Prices may fall in the near future, while interest rates on your home, auto or personal loans may not rise immediately.
In a curious turn on Tuesday, the RBI raised its policy rates and signalled to commercial banks to increase their deposit and lending rates as well, but banks said they'd rather wait.
The RBI announced a 0.25 percentage point hike in the repo rate (the rate at which it lends to commercial banks) raising it to 5.75 per cent and a 0.50 percentage point hike in the reverse repo rate (the rate at which the central bank borrows from the commercial banks).
The reverse repo rate has been increased to 4.5 per cent.
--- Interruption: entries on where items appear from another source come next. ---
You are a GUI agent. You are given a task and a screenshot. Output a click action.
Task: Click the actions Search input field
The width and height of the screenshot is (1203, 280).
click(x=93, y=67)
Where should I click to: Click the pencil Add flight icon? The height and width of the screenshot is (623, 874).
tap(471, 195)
The trigger: a fresh effort to tame the high inflation rate, currently hovering in double digits --- and stalling proceedings in Parliament.
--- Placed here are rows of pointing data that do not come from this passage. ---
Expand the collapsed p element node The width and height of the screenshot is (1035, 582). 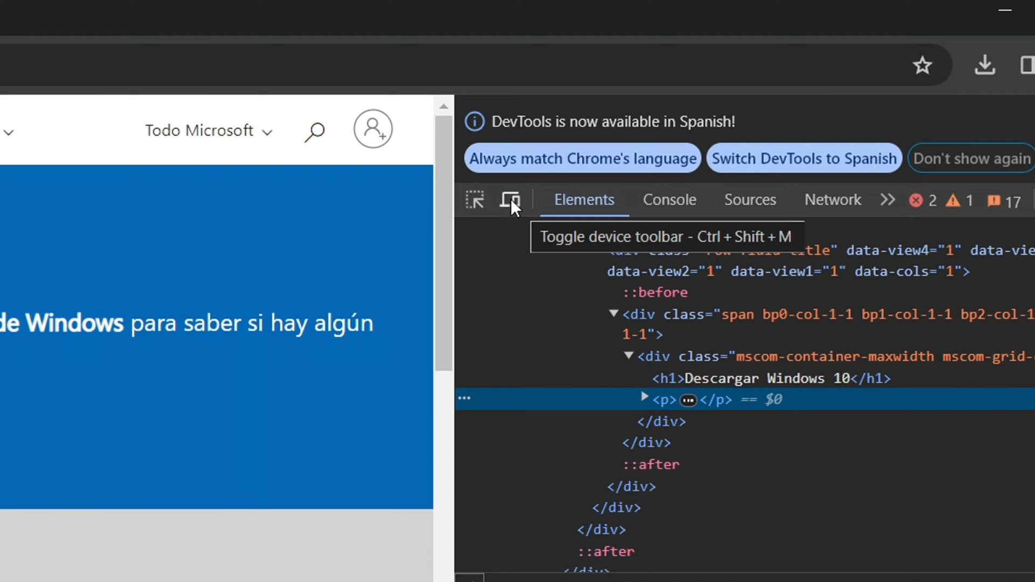pyautogui.click(x=644, y=398)
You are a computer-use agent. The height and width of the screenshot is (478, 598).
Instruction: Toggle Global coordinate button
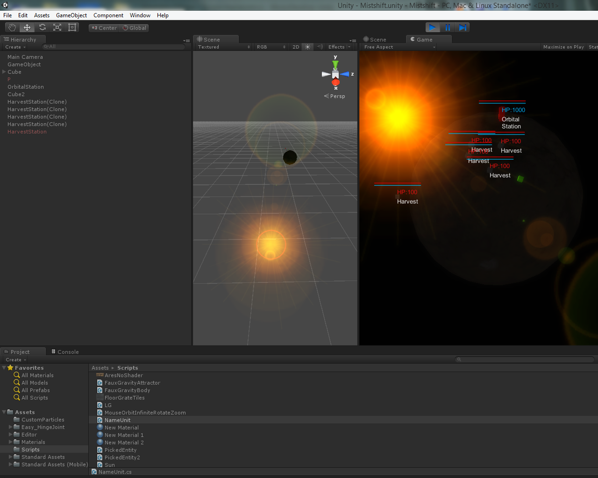[x=135, y=28]
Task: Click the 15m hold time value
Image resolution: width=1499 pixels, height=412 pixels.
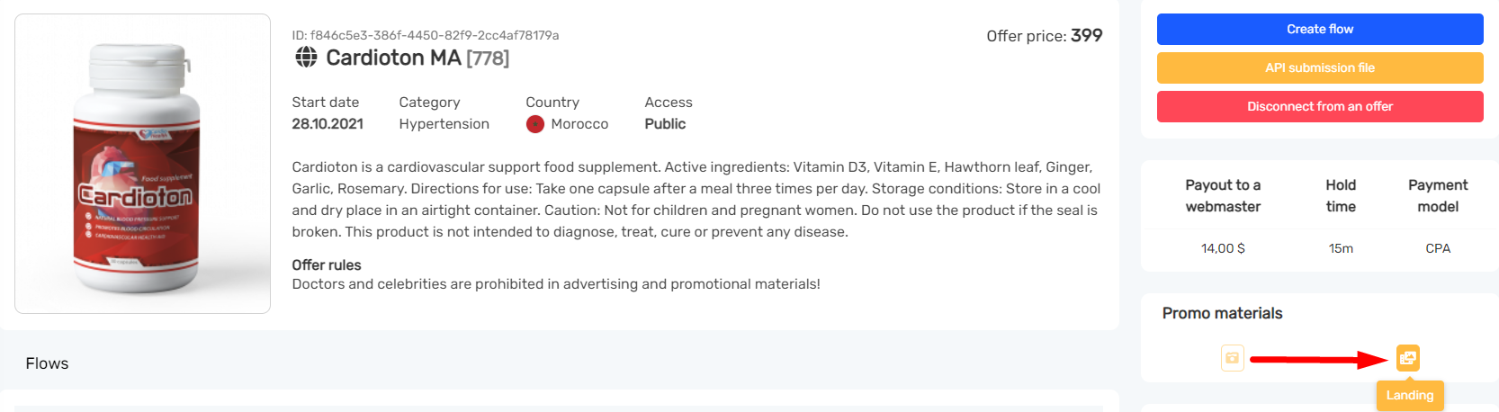Action: (x=1341, y=248)
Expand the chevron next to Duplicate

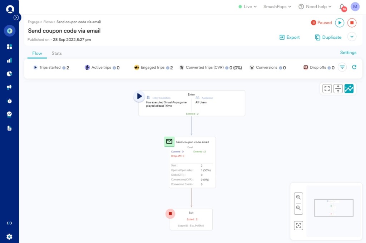[x=352, y=37]
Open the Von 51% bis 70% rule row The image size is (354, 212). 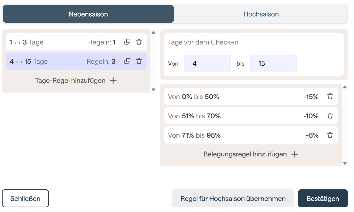tap(232, 116)
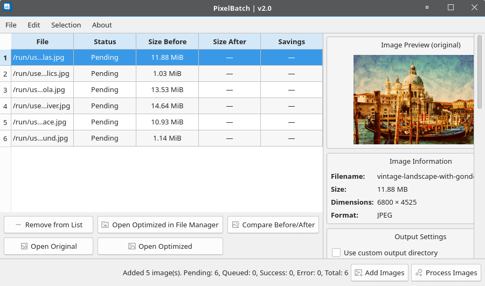The height and width of the screenshot is (286, 485).
Task: Sort list by Size Before column header
Action: coord(167,41)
"As credit demand picks up, liquidity gets tightened and other monetary policy actions start playing up, both deposit rate and lending rate should go up," RBI Governor D Subbarao said.
"Bankers have told us that deposit rates will rise before the lending rates go up."
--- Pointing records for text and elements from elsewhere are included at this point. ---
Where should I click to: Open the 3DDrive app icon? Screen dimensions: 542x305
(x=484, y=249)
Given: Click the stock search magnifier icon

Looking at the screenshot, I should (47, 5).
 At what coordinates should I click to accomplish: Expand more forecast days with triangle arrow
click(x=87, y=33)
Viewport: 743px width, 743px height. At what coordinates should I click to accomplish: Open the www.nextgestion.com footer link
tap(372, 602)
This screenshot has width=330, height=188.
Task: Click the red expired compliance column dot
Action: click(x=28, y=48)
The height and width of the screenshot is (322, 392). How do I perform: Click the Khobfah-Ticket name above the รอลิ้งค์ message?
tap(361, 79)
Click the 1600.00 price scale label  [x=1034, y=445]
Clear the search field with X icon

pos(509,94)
Bankers sid that the liquidity situation — amount of money sloshing in the system — would determine what they do next.
"I do not see a rise in rates in the immediate future but if there are more policy rate hikes in the coming months or there is a sharp contraction of liquidity, it may lead to a rise in lending rates," HDFC Vice Chairman and CEO Keki Mistry said.
"There will not be any immediate impact on the rates but in next three to six months there may be increase of 50 basis points (100 basis points make 1 percentage point) in deposit and lending rates," Kotak Mahindra Bank Head (Retail Liabilities and Branch Banking) K V S Manian said.
A rise in credit growth to support a high GDP growth may further push bankers to revise the rates upward if liquidity tightens.
"The liquidity situation has brought the system to a stage where policy rate actions could mean a hike in lending rates," said HDFC Bank Chief Economist Abheek Barua.